Le lezioni di Calearo

La candidatura di Massimo Calearo nel Partito Democratico insegna tre cose, rivelatrici della depressione politica che attraversiamo. Prima lezione: egli ha detto che Veltroni lo ha convinto ad entrare in lista promettendogli che sarà ministro nel prossimo governo della sinistra. Ci fu un tempo in cui cose del genere si tacevano e ci se ne vergognava, perché l’idea di schierarsi in ragione di un tornaconto personale era considerata meschina. Vedo che ora va di moda la trasparenza, che sarebbe meglio chiamare sfrontatezza. Lezione uno-bis: un politico è davvero in grado di promettere quello che non ha, non avrà e non darà.

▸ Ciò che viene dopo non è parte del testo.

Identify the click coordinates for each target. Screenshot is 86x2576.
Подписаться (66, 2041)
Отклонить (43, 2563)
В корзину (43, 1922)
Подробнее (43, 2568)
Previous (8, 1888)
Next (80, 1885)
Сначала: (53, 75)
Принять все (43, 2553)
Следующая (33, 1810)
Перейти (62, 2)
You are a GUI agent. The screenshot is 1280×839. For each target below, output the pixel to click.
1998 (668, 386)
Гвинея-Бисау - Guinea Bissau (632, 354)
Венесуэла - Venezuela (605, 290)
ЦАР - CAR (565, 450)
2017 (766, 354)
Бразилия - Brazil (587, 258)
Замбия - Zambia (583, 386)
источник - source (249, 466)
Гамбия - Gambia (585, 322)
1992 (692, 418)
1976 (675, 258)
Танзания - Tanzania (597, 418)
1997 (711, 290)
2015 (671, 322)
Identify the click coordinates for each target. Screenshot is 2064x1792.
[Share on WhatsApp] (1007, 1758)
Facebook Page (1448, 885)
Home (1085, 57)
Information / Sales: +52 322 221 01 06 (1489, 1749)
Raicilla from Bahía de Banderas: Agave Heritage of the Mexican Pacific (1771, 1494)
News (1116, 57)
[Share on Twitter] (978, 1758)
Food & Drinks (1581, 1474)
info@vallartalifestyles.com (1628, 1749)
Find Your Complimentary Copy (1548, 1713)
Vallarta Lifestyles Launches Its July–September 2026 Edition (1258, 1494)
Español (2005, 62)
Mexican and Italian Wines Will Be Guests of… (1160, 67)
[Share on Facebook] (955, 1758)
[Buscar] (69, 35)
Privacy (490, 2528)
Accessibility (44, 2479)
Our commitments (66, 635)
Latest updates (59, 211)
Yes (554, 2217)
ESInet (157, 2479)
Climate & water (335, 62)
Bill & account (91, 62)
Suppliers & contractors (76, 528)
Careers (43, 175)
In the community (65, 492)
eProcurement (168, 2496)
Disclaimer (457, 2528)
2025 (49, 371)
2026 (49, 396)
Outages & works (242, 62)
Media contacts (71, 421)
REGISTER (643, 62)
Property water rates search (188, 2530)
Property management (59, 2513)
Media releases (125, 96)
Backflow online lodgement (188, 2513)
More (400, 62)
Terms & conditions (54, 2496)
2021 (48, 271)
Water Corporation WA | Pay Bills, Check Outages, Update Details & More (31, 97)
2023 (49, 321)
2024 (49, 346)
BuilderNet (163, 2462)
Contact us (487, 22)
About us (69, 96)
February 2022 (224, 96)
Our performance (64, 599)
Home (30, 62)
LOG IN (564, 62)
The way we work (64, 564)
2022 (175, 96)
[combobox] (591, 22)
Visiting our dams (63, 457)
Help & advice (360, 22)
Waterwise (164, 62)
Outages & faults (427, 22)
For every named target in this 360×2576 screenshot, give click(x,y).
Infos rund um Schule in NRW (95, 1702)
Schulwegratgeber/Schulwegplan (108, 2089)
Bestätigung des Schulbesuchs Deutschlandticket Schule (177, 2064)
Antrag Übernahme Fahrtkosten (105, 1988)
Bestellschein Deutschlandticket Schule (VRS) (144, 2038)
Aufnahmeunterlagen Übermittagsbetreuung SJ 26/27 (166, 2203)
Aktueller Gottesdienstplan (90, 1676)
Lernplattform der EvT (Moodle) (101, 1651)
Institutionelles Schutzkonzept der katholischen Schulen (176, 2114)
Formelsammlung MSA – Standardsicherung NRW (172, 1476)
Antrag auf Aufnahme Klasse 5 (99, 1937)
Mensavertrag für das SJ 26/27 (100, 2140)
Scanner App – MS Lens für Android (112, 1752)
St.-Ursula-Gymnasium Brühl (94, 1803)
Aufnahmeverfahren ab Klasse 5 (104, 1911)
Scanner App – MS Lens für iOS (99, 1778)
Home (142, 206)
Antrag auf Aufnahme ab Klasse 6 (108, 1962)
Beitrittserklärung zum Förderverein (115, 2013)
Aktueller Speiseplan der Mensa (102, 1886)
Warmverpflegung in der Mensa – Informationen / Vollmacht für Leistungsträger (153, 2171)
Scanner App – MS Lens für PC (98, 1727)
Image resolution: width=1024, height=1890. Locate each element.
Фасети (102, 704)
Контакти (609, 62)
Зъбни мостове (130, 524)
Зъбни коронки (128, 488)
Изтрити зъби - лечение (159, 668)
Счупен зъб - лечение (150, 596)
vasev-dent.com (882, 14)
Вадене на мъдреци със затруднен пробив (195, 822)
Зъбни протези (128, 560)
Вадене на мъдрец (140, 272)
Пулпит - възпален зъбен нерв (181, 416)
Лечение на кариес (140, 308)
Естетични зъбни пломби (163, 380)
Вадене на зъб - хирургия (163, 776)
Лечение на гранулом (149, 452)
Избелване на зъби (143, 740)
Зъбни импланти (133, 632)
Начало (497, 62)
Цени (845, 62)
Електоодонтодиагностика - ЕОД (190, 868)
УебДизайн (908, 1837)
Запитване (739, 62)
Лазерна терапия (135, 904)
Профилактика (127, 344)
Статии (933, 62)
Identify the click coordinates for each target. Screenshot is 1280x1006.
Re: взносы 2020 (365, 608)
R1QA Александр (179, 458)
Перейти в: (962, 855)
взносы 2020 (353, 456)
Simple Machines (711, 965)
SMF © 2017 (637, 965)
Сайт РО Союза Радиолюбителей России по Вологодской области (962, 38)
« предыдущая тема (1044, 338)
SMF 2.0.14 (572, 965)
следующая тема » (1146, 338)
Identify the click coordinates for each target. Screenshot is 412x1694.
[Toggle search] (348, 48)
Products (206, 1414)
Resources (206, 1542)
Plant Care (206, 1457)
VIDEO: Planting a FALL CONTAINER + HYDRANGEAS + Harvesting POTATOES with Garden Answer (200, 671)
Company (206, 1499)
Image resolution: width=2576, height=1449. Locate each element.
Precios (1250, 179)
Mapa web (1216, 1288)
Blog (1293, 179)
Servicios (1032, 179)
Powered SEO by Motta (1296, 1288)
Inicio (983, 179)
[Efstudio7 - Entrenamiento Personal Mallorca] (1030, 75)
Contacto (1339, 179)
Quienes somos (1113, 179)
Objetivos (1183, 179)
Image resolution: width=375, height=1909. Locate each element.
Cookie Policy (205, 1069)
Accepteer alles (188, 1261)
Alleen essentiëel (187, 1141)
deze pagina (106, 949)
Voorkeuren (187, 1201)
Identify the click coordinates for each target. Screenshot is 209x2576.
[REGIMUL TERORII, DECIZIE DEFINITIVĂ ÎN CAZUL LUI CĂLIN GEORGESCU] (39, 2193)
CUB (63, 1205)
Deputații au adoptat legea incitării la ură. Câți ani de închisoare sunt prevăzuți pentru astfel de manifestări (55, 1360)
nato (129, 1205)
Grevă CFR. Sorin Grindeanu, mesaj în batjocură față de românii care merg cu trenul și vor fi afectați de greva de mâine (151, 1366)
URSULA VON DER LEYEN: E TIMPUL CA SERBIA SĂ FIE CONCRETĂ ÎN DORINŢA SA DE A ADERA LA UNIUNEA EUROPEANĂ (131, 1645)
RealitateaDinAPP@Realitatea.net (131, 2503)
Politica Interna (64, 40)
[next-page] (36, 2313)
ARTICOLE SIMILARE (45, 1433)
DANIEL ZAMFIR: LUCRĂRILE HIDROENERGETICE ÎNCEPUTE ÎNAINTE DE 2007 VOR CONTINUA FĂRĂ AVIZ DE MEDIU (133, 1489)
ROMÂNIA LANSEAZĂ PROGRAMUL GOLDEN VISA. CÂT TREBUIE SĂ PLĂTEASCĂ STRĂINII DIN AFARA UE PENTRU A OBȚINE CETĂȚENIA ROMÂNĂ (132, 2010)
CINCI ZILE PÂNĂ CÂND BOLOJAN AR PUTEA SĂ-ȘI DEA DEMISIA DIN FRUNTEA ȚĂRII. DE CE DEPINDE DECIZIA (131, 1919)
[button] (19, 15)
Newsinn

Seconda lezione: questo o quello per me pari son. Il capo di Federmeccanica aveva avuto modo di criticare pesantemente la politica di una sinistra che, non a caso, aveva mandato due sindacalisti a presiedere le Camere. Il suo giudizio negativo è ricambiato dal mondo politico che si ritiene vicino, ed in molti casi è diretta espressione, dei lavoratori metalmeccanici. Calearo non ha fatto mistero di apprezzare molto la legge Biagi, che i suoi attuali compagni di lista volevano, tutti, dicasi tutti, cambiare. Pensa il peggio possibile di Visco, che i suoi cocandidati appoggiano da quando erano piccoli. Ha festeggiato la caduta del governo Prodi, con i cui ministri ora si ritrova a fianco. In tutto questo Calearo non vede alcuna increspatura, non scorge il problema della coerenza, giacché il ragionamento è del tutto diverso: l’importante è esserci, ed io ci sarò passando da questa parte. Mi avessero dato garanzie di potere entrare dall’altra, lo avrei valutato senza pregiudiziali. Dal che deriva: è un bene che cadano i muri ideologici, ma è un male che travolgano anche i confini ideali, e più banalmente le idee.
Terza lezione: il passato non conta e nessuno ne risponde, siamo tutti nati oggi, meglio ancora se domani. Se non fosse così Veltroni potrebbe candidare Calearo solo dopo avere detto che il governo Prodi è come la corazzata Potëmkin. A forza di vivere alla giornata, la politica italiana non ha né storia né memoria.
Riassumendo: si festeggia l’arrivo dei profittatori, si applaude il divorzio fra contenuti e schieramenti, si teorizza l’irresponsabilità per quel che si è fatto e detto. Ah, dimenticavo, tutto questo si chiama “rinnovamento”.